┌────────

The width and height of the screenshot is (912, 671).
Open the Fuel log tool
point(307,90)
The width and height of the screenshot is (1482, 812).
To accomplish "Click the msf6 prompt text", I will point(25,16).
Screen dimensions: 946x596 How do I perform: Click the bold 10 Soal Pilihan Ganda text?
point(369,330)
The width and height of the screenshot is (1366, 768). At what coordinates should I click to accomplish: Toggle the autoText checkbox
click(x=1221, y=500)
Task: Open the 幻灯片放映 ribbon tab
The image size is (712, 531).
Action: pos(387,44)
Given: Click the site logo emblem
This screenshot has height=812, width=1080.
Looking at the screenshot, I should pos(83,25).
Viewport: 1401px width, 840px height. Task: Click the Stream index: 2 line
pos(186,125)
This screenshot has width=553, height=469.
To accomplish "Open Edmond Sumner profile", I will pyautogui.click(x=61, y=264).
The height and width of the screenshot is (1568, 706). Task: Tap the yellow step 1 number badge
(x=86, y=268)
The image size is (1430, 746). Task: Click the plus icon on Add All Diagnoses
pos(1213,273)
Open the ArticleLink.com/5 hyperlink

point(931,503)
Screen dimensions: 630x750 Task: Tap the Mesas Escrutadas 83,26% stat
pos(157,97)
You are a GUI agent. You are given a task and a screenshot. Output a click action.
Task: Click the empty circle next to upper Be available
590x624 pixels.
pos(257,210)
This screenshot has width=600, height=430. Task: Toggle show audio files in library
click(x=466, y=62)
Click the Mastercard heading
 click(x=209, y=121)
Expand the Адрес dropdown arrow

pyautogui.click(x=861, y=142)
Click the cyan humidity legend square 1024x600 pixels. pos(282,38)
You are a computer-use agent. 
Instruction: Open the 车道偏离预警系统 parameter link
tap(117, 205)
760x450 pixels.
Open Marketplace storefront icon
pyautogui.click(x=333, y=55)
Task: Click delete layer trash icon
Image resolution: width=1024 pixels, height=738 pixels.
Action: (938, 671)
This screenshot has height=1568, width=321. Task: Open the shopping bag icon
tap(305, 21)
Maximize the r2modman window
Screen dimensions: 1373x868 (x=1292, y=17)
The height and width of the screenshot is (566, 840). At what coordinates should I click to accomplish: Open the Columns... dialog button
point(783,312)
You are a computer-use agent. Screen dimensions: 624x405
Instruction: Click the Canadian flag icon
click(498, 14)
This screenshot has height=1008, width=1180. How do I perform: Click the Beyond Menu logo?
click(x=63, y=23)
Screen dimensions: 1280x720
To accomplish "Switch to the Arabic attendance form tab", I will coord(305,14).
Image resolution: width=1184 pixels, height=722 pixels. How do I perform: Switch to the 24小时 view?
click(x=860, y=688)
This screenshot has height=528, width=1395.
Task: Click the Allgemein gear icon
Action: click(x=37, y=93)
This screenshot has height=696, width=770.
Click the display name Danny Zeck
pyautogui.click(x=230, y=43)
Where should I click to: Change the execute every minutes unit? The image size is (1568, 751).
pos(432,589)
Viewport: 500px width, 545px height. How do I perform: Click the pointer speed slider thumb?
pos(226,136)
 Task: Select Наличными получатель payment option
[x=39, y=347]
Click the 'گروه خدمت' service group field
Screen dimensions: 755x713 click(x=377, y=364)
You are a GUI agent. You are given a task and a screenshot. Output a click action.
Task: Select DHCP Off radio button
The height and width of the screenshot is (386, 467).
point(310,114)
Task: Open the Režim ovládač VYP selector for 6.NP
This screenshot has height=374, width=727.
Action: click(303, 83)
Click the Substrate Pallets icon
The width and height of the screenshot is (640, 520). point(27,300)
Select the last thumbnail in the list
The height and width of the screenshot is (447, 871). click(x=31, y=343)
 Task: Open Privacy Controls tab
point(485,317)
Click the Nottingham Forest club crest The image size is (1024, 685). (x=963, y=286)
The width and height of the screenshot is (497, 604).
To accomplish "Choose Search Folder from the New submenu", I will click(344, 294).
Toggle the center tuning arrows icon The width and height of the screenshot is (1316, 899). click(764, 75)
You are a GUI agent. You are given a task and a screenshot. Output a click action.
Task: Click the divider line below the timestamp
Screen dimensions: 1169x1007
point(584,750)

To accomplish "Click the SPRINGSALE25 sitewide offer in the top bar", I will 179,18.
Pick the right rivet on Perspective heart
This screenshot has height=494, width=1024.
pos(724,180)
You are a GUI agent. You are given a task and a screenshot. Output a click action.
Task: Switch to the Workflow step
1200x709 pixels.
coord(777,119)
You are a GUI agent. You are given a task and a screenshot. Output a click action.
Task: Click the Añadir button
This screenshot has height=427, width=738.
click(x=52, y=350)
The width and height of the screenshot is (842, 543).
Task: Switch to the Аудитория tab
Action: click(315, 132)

└────────

Hand back the whole listing, exactly as it is.

The width and height of the screenshot is (912, 671).
Open the Fuel log tool
point(307,90)
The width and height of the screenshot is (1482, 812).
To accomplish "Click the msf6 prompt text", I will point(25,16).
Screen dimensions: 946x596 How do I perform: Click the bold 10 Soal Pilihan Ganda text?
point(369,330)
The width and height of the screenshot is (1366, 768). At what coordinates should I click to accomplish: Toggle the autoText checkbox
click(x=1221, y=500)
Task: Open the 幻灯片放映 ribbon tab
The image size is (712, 531).
Action: pos(387,44)
Given: Click the site logo emblem
This screenshot has height=812, width=1080.
Looking at the screenshot, I should pos(83,25).
Viewport: 1401px width, 840px height. Task: Click the Stream index: 2 line
pos(186,125)
This screenshot has width=553, height=469.
To accomplish "Open Edmond Sumner profile", I will pyautogui.click(x=61, y=264).
The height and width of the screenshot is (1568, 706). Task: Tap the yellow step 1 number badge
(x=86, y=268)
The image size is (1430, 746). Task: Click the plus icon on Add All Diagnoses
pos(1213,273)
Open the ArticleLink.com/5 hyperlink

point(931,503)
Screen dimensions: 630x750 Task: Tap the Mesas Escrutadas 83,26% stat
pos(157,97)
You are a GUI agent. You are given a task and a screenshot. Output a click action.
Task: Click the empty circle next to upper Be available
590x624 pixels.
pos(257,210)
This screenshot has width=600, height=430. Task: Toggle show audio files in library
click(x=466, y=62)
Click the Mastercard heading
 click(x=209, y=121)
Expand the Адрес dropdown arrow

pyautogui.click(x=861, y=142)
Click the cyan humidity legend square 1024x600 pixels. pos(282,38)
You are a computer-use agent. 
Instruction: Open the 车道偏离预警系统 parameter link
tap(117, 205)
760x450 pixels.
Open Marketplace storefront icon
pyautogui.click(x=333, y=55)
Task: Click delete layer trash icon
Image resolution: width=1024 pixels, height=738 pixels.
Action: (938, 671)
This screenshot has height=1568, width=321. Task: Open the shopping bag icon
tap(305, 21)
Maximize the r2modman window
Screen dimensions: 1373x868 (x=1292, y=17)
The height and width of the screenshot is (566, 840). At what coordinates should I click to accomplish: Open the Columns... dialog button
point(783,312)
You are a computer-use agent. Screen dimensions: 624x405
Instruction: Click the Canadian flag icon
click(498, 14)
This screenshot has height=1008, width=1180. How do I perform: Click the Beyond Menu logo?
click(x=63, y=23)
Screen dimensions: 1280x720
To accomplish "Switch to the Arabic attendance form tab", I will coord(305,14).
Image resolution: width=1184 pixels, height=722 pixels. How do I perform: Switch to the 24小时 view?
click(x=860, y=688)
This screenshot has height=528, width=1395.
Task: Click the Allgemein gear icon
Action: click(x=37, y=93)
This screenshot has height=696, width=770.
Click the display name Danny Zeck
pyautogui.click(x=230, y=43)
Where should I click to: Change the execute every minutes unit? The image size is (1568, 751).
pos(432,589)
Viewport: 500px width, 545px height. How do I perform: Click the pointer speed slider thumb?
pos(226,136)
 Task: Select Наличными получатель payment option
[x=39, y=347]
Click the 'گروه خدمت' service group field
Screen dimensions: 755x713 click(x=377, y=364)
You are a GUI agent. You are given a task and a screenshot. Output a click action.
Task: Select DHCP Off radio button
The height and width of the screenshot is (386, 467).
point(310,114)
Task: Open the Režim ovládač VYP selector for 6.NP
This screenshot has height=374, width=727.
Action: click(303, 83)
Click the Substrate Pallets icon
The width and height of the screenshot is (640, 520). point(27,300)
Select the last thumbnail in the list
The height and width of the screenshot is (447, 871). click(x=31, y=343)
 Task: Open Privacy Controls tab
point(485,317)
Click the Nottingham Forest club crest The image size is (1024, 685). (x=963, y=286)
The width and height of the screenshot is (497, 604).
To accomplish "Choose Search Folder from the New submenu", I will click(344, 294).
Toggle the center tuning arrows icon The width and height of the screenshot is (1316, 899). click(764, 75)
You are a GUI agent. You are given a task and a screenshot. Output a click action.
Task: Click the divider line below the timestamp
Screen dimensions: 1169x1007
point(584,750)

To accomplish "Click the SPRINGSALE25 sitewide offer in the top bar", I will 179,18.
Pick the right rivet on Perspective heart
This screenshot has height=494, width=1024.
pos(724,180)
You are a GUI agent. You are given a task and a screenshot. Output a click action.
Task: Switch to the Workflow step
1200x709 pixels.
coord(777,119)
You are a GUI agent. You are given a task and a screenshot. Output a click action.
Task: Click the Añadir button
This screenshot has height=427, width=738.
click(x=52, y=350)
The width and height of the screenshot is (842, 543).
Task: Switch to the Аудитория tab
Action: click(315, 132)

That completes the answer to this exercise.